Practical Practice

For the past couple of years I have really made an effort to go paperless in my elementary classrooms (even though I am a huge fan of using notebooks in all content areas).  There have been varying degrees of success and challenge in this journey, and I often find myself in a quandary.  Tonight is one of those nights.

My kiddos quickly learn how big of a fan I am of tech and that I prefer tech over paper.  (They jump on this by the way.)  So I was THRILLED when a kiddo requested I put as many things online as possible, in particular the homework.  (I know..I know..I'm not a fan of homework either, but it is an expectation where I am right now.)  This got me thinking...there are not only a variety of tools to do this, but also a variety of ways. 

I began with the FLOG (Fact Fluency Log) and my teammate created a Reading Log that are required for the grade level.  The kiddos have the option of completing these logs online or in paper (copies available in the classroom).  In just two weeks there has been a pretty good response to using them.  At least half the kiddos are accessing both.

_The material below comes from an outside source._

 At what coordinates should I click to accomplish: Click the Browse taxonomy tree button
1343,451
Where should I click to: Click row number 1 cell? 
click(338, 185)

One of the things that I have noticed (and is typical) is that while in the classroom the kiddos are good to go and require limited re-teaching when working independently.  But then once they get home and/or we build upon the previous day's concept(s) they are lost.  Taking cue from one of my famous Evernote stories I have realized how beneficial it is for kiddos to have something to refer to once they leave our mini-lesson or conferring circle.  So...I've decided to start using Educreations and YouTube better and more often. back to my quandary of this evening.  Homework.  I've been thinking and thinking about how I can meet this request of my kiddos to somehow get homework online.  The request was that it be either to complete it online, download it online, and/or submit it online.  I was able to do this with some of the Word Study homework.  When they do Spelling City, it submits online and I can see what they did.  I was also able to create an assignment form on my site for when (if) they decide to create vodcasts or podcasts.  I'm still working on alternatives if their file is too large to submit on my site (happened already). 

But...I am pretty anti-worksheet.  Often times, this is the form that math homework comes in.  And although I'm not a fan of using tech to be a fancy schmancy worksheet in this circumstance it makes sense.  My quandary?  Whether to use Google Forms or Socrative.  Both are good tools that have value for a variety of things in the classroom.

Google Forms
☺ would allow me to keep track of the kiddos work.  
☺ could easily be linked to my website; hyperlinked each time I create a new form.
☺ could be customized for the assignment. 
☹ does not provide the kiddos with immediate feedback; they'd have to wait until I corrected it to know whether or not they are on track.
☹ would require me to paste a link to my website each time I create an assignment.
☹ doesn't allow me to include images.

☺would allow me to keep track of the kiddos work.
☺could be linked to my website; hyperlinked one time and provide kiddos with the room number).
☺will provide the kiddos with immediate feedback.
☺will allow the kiddos to re-do the assignment as many times as they need to so that they can master the content.
☹ doesn't allow me to include images.
☹ would require me to remember that I need to run the assignment.  (That may be a challenge for my tapped memory!)

In the end, I'm thinking that Socrative is the way to go because I want my kiddos to learn the content and concepts.  The fact that Socrative provides them with immediate feedback on the assignment is a major bonus.  And I am so grateful to @mbfxc and @JudyArzt for helping test Socrative's ability to run from a distance!  Huge SCORE!!!


  1. Have you tried XtraMath or TenMarks? Both of these websites let students submit their work on line. With TenMarks you can make assignments and choose skills for them to work on. I use both of these with my 4th graders.